The decline was entirely due to a drop in the median selling price, which fell from $470,000 in the third quarter of last year to $460,000 in the fourth quarter, reducing the annual capital return from 11.9% to 2.9%.
The report also shows that rental returns remained remarkably flat last year, staying in the 3.3%-3.4% range from the fourth quarter of 2014 onwards (see the tables below which track the income, capital and total returns from 1993 to 2015).
A similar but less dramatic trend is also evident in the Auckland figures, with the total annual return declining from an 25.4% in the third quarter of last year to 17.5% in the fourth quarter, although that remained well up on the 13.1% achieved in the fourth quarter of 2014.
That was caused by an easing in Auckland's median price growth, with the median rising from $750,000 in the third quarter of last year to $760,000 in the fourth quarter, compared to rises of more than $45,000 in the second quarter and $34,500 in the first quarter of last year.
That slowdown in price growth saw the annual capital return decline from 22.7% in the third quarter to 14.9% in the second quarter.

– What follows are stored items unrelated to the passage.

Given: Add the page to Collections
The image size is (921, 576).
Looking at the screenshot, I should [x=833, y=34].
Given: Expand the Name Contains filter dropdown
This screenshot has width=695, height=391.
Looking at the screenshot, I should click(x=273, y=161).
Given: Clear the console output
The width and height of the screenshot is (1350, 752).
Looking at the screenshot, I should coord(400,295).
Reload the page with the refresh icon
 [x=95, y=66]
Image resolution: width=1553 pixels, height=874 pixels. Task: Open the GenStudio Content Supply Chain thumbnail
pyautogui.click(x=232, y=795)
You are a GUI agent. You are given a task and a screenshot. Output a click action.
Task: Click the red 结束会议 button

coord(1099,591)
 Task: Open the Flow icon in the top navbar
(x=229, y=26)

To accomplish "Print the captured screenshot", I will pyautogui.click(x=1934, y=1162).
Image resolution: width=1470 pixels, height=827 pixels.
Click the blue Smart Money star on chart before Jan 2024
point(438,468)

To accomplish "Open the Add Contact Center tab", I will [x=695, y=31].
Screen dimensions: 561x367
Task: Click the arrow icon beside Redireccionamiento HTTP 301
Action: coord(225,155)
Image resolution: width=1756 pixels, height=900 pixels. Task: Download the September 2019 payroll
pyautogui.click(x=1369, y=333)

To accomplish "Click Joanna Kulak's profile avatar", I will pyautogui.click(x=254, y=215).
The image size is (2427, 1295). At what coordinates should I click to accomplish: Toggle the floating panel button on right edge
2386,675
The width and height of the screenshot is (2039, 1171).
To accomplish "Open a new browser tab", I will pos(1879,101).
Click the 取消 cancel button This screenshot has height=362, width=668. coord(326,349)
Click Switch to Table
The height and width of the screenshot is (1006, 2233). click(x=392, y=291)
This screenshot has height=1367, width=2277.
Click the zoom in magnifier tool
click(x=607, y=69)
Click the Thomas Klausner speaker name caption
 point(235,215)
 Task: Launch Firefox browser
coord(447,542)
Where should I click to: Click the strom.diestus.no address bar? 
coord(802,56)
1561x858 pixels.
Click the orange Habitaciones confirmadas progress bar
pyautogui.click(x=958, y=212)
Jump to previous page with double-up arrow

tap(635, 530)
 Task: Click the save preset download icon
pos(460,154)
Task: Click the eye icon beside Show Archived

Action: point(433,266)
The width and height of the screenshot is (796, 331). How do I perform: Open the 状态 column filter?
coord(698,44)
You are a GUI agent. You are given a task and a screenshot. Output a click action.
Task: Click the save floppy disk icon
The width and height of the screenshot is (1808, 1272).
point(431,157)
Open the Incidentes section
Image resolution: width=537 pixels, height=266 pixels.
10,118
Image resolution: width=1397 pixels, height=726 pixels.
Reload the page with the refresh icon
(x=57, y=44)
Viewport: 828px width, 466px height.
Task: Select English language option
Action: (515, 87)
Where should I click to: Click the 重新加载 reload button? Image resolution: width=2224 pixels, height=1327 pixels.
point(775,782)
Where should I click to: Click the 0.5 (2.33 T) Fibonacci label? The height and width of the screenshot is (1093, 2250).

The net rental income return for Auckland over the same period declined from 2.9% in the fourth quarter of 2014 to 2.6% in the fourth quarter of last year, unchanged from the third quarter.
The easing in capital returns corresponds with a slowdown in the residential property market that occurred in the fourth quarter of last year due to new tax rules for residential investment properties sold within two years of purchase, the introduction of regulations that require overseas property investors to have a New Zealand bank account and IRD number and higher (30%) deposit requirements for residential investment properties in Auckland.
While total returns of 6.3% nationally (before finance costs and tax) and 17.5% in Auckland are still significantly better than returns being offered by other investments classes such as bank term deposits, much will depend on how the property market preforms as it heads into 2016.
If the price trends that were evident in the fourth quarter of last year continue, the double digit capital returns that have been achieved in Auckland will soon become a thing of the past, and investors will become more reliant on rental yields to make an investment stack up.
However it is probably still too early to pick a trend in prices.
Overall demand for residential properties remains strong, particularly in Auckland and rents are continuing to rise.
Those two factors and ongoing low mortgage interest rates would be likely to act as a hand brake on any easing in prices that does occur this year.